By Athena Dinar
An international team of scientists, led by British Antarctic Survey (BAS), has produced a new map showing how much heat from the Earth’s interior is reaching the base of the Antarctic Ice Sheet. The map is part of a new paper accepted for publication in Geophysical Research Letters, a journal of the American Geophysical Union.
The team has produced the most up to date, accurate and high-resolution map of the so called ‘geothermal heat flux’ at the base of the Antarctic Ice Sheet. Of the basic information that shapes and controls ice flow, the most poorly known about is this heat.

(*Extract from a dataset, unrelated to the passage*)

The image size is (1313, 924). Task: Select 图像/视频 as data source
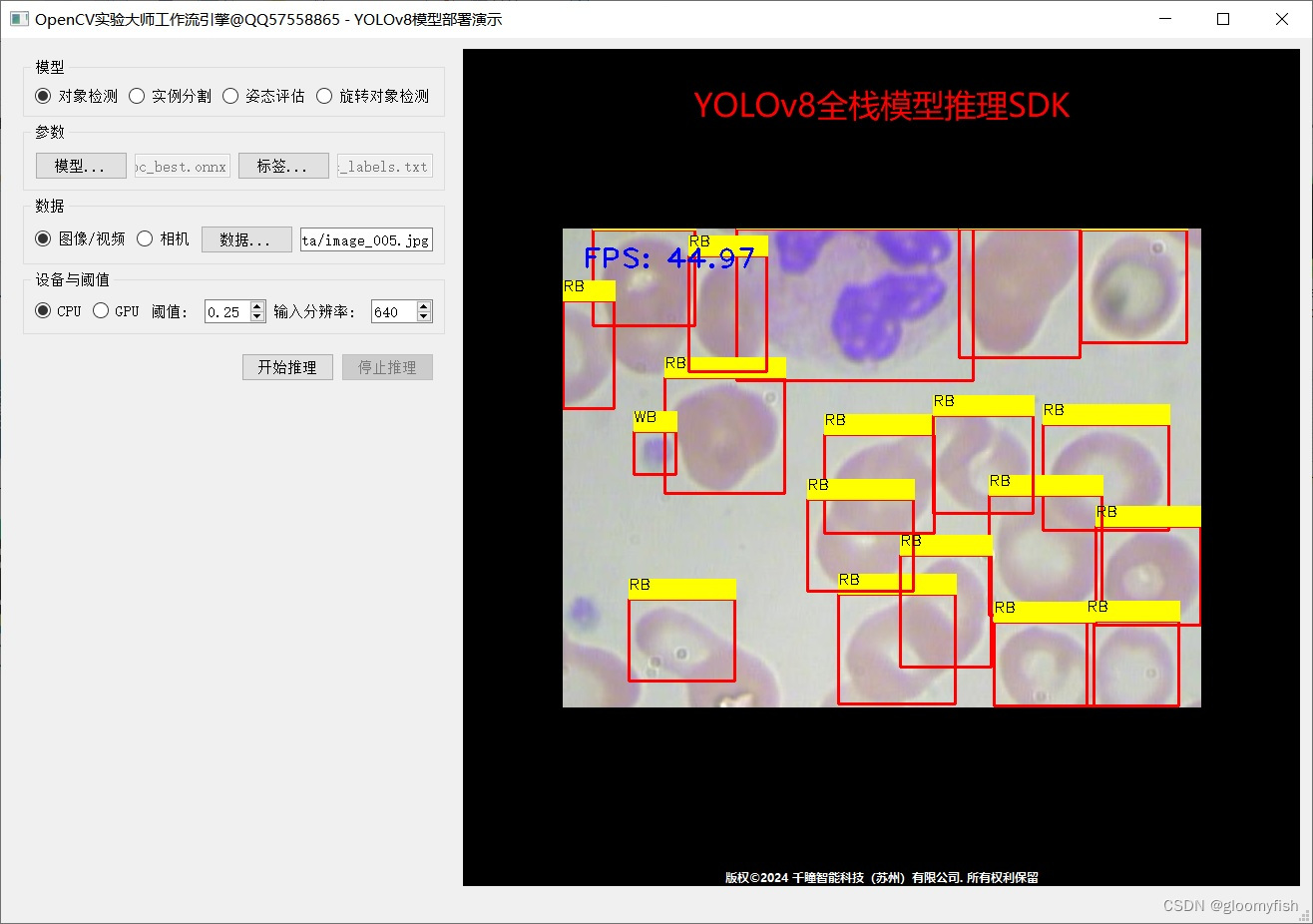(x=41, y=238)
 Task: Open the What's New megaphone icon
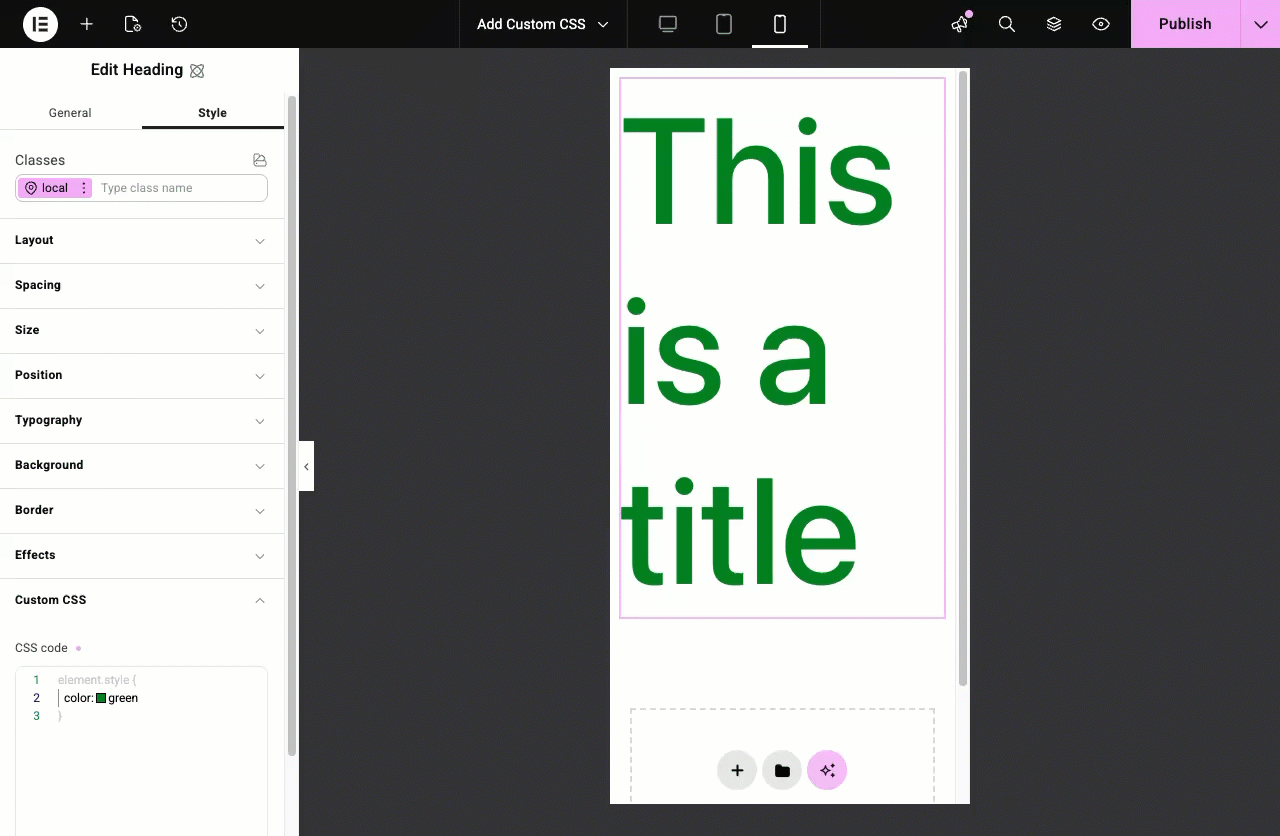[x=960, y=24]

The data used come from magnetic measurements mainly collected by aircraft flying over the continent and the results reveal the ‘hot spots’ under West Antarctica and on the Antarctic Peninsula, the most rapidly changing areas of the Antarctic Ice Sheet.

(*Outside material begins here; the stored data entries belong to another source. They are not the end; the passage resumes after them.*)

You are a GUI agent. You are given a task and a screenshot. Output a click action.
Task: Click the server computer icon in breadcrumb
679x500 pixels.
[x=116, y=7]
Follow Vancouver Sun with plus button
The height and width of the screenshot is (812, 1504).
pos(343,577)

“This new map of heat escaping from inside the Earth will help advance our understanding of the conditions at the base of the ice sheet, improving our ability to understand the past and to project future changes of the Antarctic Ice Sheet and its impact on global sea level,” said Yasmina Martos, a geophysicist who now works at NASA Goddard Space Flight Center and the University of Maryland. Martos completed the work at the British Antarctic Survey, and is the lead author of the new study.
“It is impossible to take direct measurements of heat from the Earth’s interior beneath 3-4 kilometers of ice in extremely cold and hostile conditions,” said Tom Jordan, a BAS geophysicist and co-author of the paper. “That’s why we have used magnetic data to infer the heat and we’re pleased that what we have is 30-50 percent more accurate than previous studies.”

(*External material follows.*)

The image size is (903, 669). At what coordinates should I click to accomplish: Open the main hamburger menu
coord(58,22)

The Antarctic Ice Sheet contains the largest reservoirs of fresh water on our planet – around 70 percent of the world’s fresh water – and is currently losing ice, which contributes to rising sea levels.
“If we are to predict with any certainty the future response of Antarctica in a warming world, scientists need to understand the role that heat from the Earth plays,” BAS Science Director and glaciologist David Vaughan said. “What we know is that over time, the heat flow into the ice is quite constant and so the ice sheet adjusts to it. The ice loss we’ve seen in recent decades is actually the result of changes in air and ocean temperatures. How the ice sheet will respond to these recent changes is influenced by the pattern of geothermal heat, and that’s why this new map is so important.”